Data extracted from a collection
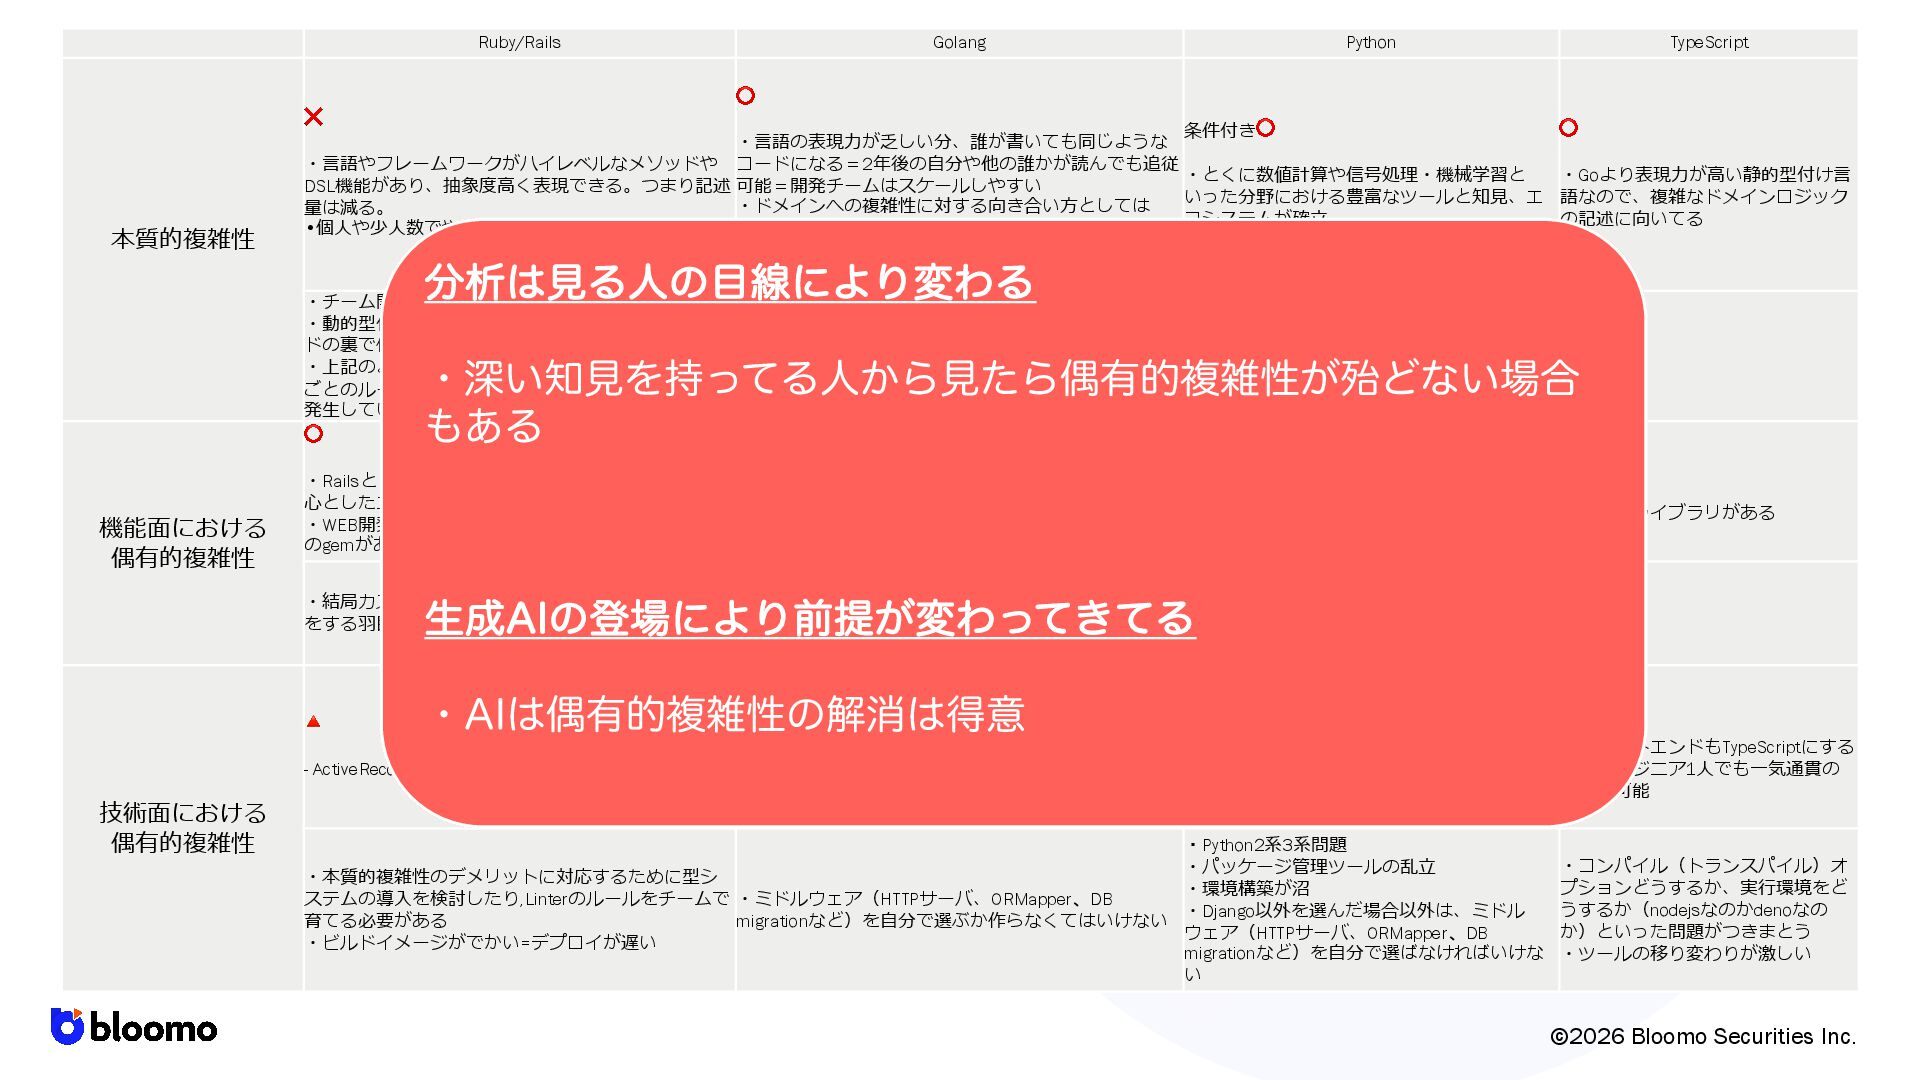Click the red circle in 機能面 Ruby/Rails cell
The width and height of the screenshot is (1920, 1080).
click(x=313, y=434)
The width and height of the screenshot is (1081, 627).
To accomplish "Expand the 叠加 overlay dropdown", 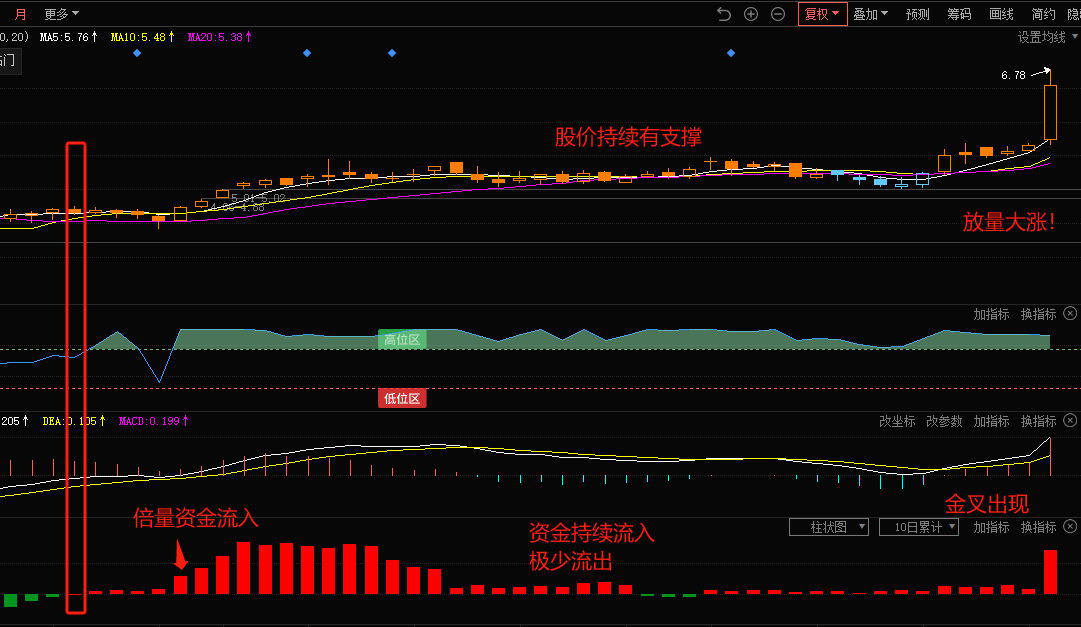I will [x=870, y=14].
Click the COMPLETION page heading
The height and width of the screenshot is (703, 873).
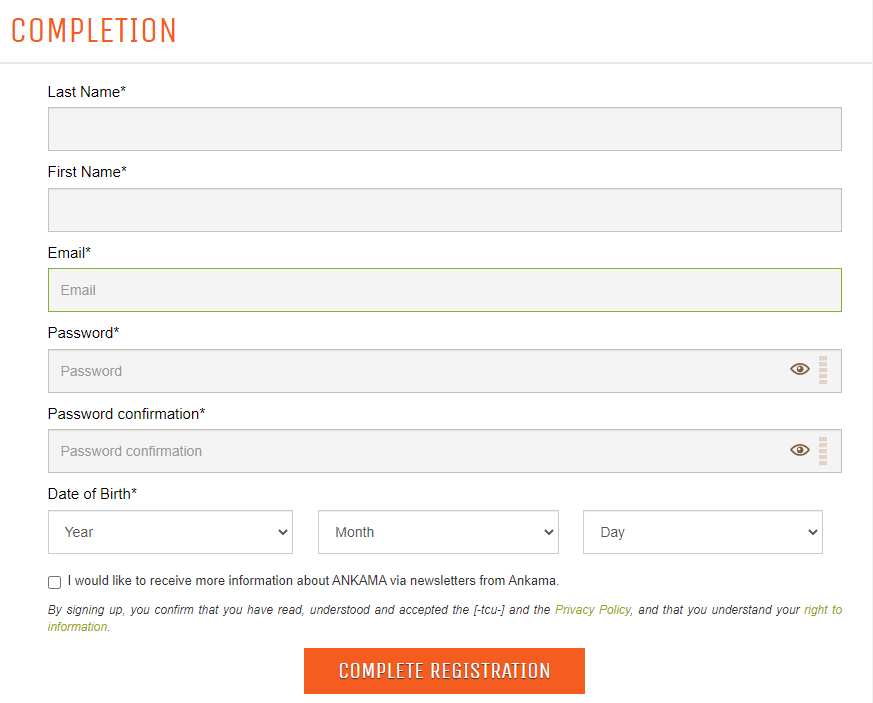pos(93,30)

--- Problem description ---
Please pick out each line of the items above that contains the string "height", and copy those lines.

--- Task response ---
The width and height of the screenshot is (1920, 1080).
The width and height of the screenshot is (1081, 627).
The height and width of the screenshot is (703, 873).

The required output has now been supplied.